Now that we're fighting over just how great it was that Barack Obama gave the order for Seal Team 6 to go in and get Osama Bin Laden, Mitt Romney has given what is probably the most politically wise answer to the question of whether he would have ordered the raid, "Of course." But then he added, "Even Jimmy Carter would have given that order." As James Fallows correctly notes, on the substance of the question, Romney's remark is incredibly stupid:
Jimmy Carter did indeed make a gutsy go/no-go call. It turned out to be a tactical, strategic, and political disaster. You can read the blow-by-blow in Mark Bowden's retrospective of "The Desert One Debacle." With another helicopter, the mission to rescue U.S. diplomats then captive in Teheran might well have succeeded -- and Carter is known still to believe that if the raid had succeeded, he would probably have been re-elected. Full discussion another time, but I think he's right. (Even with the fiasco, and a miserable "stagflation" economy, the 1980 presidential race was very close until the very end.)
But here's the main point about Carter. Deciding to go ahead with that raid was a close call. Carter's own Secretary of State, Cyrus Vance, had opposed the raid and handed in his resignation even before the results were known. And it was a daring call -- a choice in favor of a risky possible solution to a festering problem, knowing that if it went wrong there would be bad consequences all around, including for Carter himself. So if you say "even Jimmy Carter" to mean "even a wimp," as Romney clearly did, you're showing that you don't know the first thing about the choice he really made.
I'd also note that the order that Carter gave was substantially riskier than the one Obama gave. Rescuing 52 civilian hostages from where they were being held in downtown Tehran would have been much, much harder than killing one man in a house in Abbottabad, even if the helicopters hadn't crashed in that sandstorm in the desert. As bad as it would have been if things had gone wrong in Pakistan, the potential for disaster involved in the Iran operation-like the hostages being killed, or being executed after a failed raid-was even higher.

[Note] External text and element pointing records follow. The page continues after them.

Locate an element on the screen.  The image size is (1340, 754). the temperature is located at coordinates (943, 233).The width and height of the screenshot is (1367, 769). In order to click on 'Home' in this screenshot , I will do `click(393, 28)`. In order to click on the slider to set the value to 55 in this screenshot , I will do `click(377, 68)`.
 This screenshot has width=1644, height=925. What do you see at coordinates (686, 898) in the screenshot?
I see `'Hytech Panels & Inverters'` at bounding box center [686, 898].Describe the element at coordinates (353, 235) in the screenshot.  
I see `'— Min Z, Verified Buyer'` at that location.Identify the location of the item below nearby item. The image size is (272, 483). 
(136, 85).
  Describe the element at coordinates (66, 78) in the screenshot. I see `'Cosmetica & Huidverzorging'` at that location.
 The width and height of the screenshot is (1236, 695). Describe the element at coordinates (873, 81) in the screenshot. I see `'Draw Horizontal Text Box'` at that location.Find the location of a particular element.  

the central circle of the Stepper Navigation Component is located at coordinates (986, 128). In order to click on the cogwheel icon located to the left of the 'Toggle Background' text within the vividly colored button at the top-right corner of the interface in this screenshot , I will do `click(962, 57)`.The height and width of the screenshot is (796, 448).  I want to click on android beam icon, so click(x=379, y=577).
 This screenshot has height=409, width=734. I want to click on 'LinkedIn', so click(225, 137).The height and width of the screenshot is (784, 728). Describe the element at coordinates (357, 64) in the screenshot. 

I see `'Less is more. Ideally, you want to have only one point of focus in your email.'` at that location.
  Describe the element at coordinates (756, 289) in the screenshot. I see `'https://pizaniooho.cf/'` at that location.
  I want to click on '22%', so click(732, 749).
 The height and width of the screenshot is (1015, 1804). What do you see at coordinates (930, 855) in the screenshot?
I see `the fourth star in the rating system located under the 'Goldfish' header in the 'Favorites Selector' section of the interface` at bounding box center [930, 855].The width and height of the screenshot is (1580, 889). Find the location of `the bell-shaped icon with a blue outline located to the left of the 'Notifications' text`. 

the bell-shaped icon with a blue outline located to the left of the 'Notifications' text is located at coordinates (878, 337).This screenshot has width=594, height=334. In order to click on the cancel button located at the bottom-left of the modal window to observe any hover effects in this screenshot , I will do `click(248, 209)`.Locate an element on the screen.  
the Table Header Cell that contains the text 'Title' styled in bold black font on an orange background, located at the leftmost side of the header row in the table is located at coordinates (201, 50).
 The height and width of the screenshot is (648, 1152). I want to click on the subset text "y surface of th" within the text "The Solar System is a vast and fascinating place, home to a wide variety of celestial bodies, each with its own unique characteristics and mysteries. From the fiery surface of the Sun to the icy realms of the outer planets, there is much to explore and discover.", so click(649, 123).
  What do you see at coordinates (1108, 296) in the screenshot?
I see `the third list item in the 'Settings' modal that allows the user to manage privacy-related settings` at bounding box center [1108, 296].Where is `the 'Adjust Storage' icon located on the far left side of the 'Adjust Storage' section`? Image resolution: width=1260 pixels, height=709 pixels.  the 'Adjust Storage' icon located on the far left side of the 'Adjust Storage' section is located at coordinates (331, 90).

Furthermore, Romney wants to make it seem like Obama's decision was a no-brainer, but it wasn't. The evidence that Bin Laden was in fact in that compound was persuasive, but not iron-clad, which is why some very senior advisers argued against the commando raid. The safer route would have been to just keep the compound under surveillance, or drop a bomb on it. Ordering the raid raised the risk of a disaster considerably. And indeed, that almost happened, when one of the helicopters crashed in the compound and had to be destroyed by the Seals.
Maybe Romney would have made the same decision Obama made, and maybe he wouldn't have. We don't know. But if Romney is trying to convince us he's more of a badass than Jimmy Carter, he's got a ways to go.